For the full year, ChevronTexaco reported net income of $3.288 billion or $3.08/share, vs. $7.727 billion or $7.21/share in 2000. Operating earnings were $6.810 billion in 2001, compared with $8.105 billion in 2000.

Chairman and CEO Dave O'Reilly said, "Our operating earnings in the fourth quarter suffered from weakened market fundamentals in all of our major business sectors. Our average US crude oil realization of $16.95/bbl in the 2001 quarter was down 39%. The average US natural gas realization was off 60% to $2.27/Mcf. Likewise, margins in our refining and marketing businesses declined sharply, reflecting reduced demand from a slowdown in the world economies."
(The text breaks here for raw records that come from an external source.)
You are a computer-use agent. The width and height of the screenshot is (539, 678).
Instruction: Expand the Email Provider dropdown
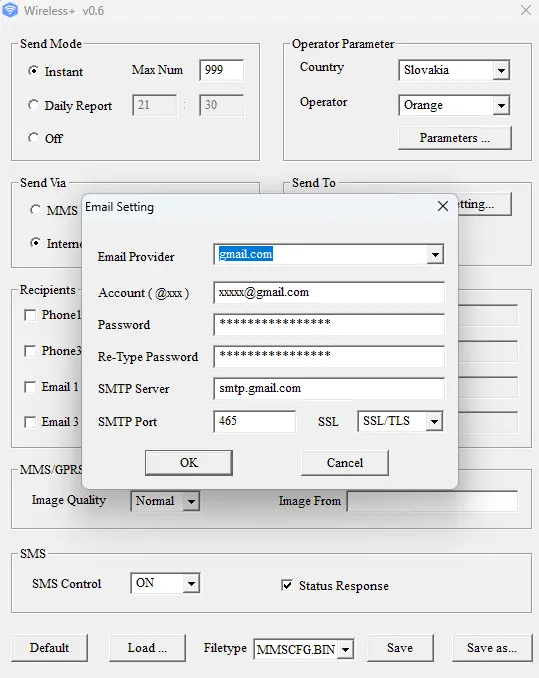[x=435, y=255]
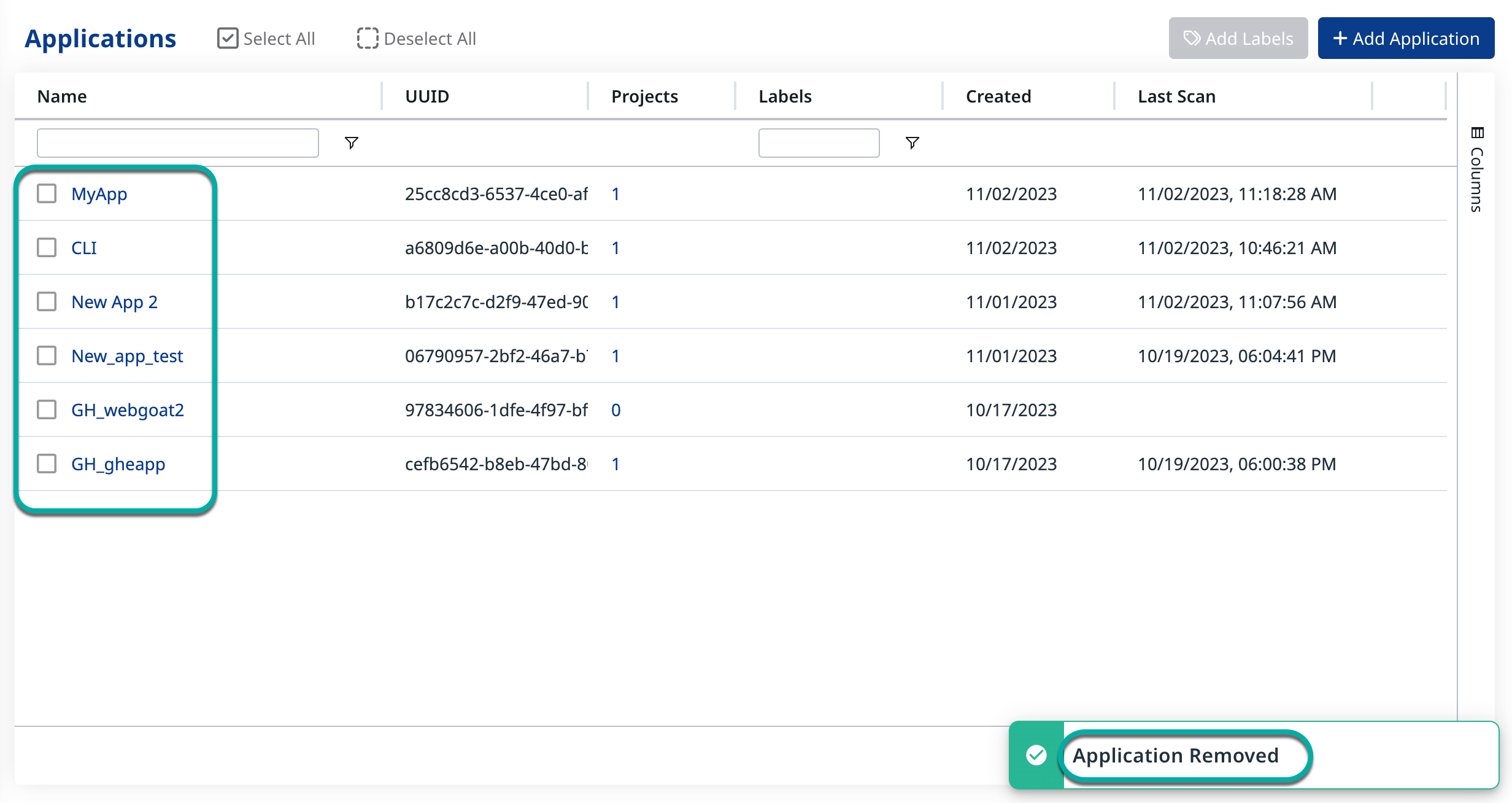Click the Name filter text field

tap(177, 143)
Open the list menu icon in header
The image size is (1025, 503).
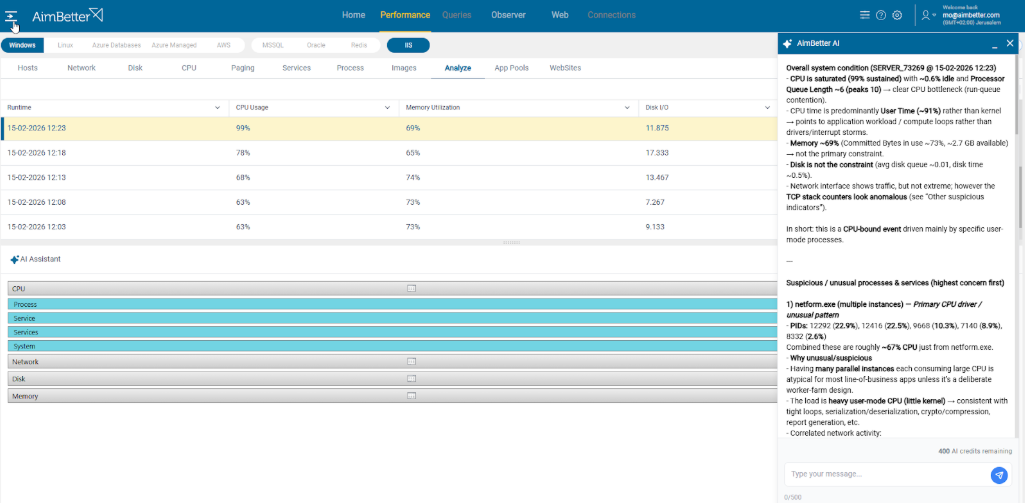pyautogui.click(x=864, y=15)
Net charges for special items in the fourth quarter were $1.9 billion, of which $1.4 billion was for the impairment of upstream producing properties, resulting from a writedown of proved oil and gas reserves. They included $1.022 billion at Midway Sunset field in California due to lower-than-projected oil recovery from a steam injection process, and $247 million for LL-652 field in Venezuela, where slower-than-expected reservoir repressurization has cut projected oil recovery.

Charges for the merger of Chevron Corp. and Texaco Inc. reduced fourth quarter earnings by almost $1.2 billion.

The merged company added 1.2 billion boe of reserves during 2001, or about 120% of production.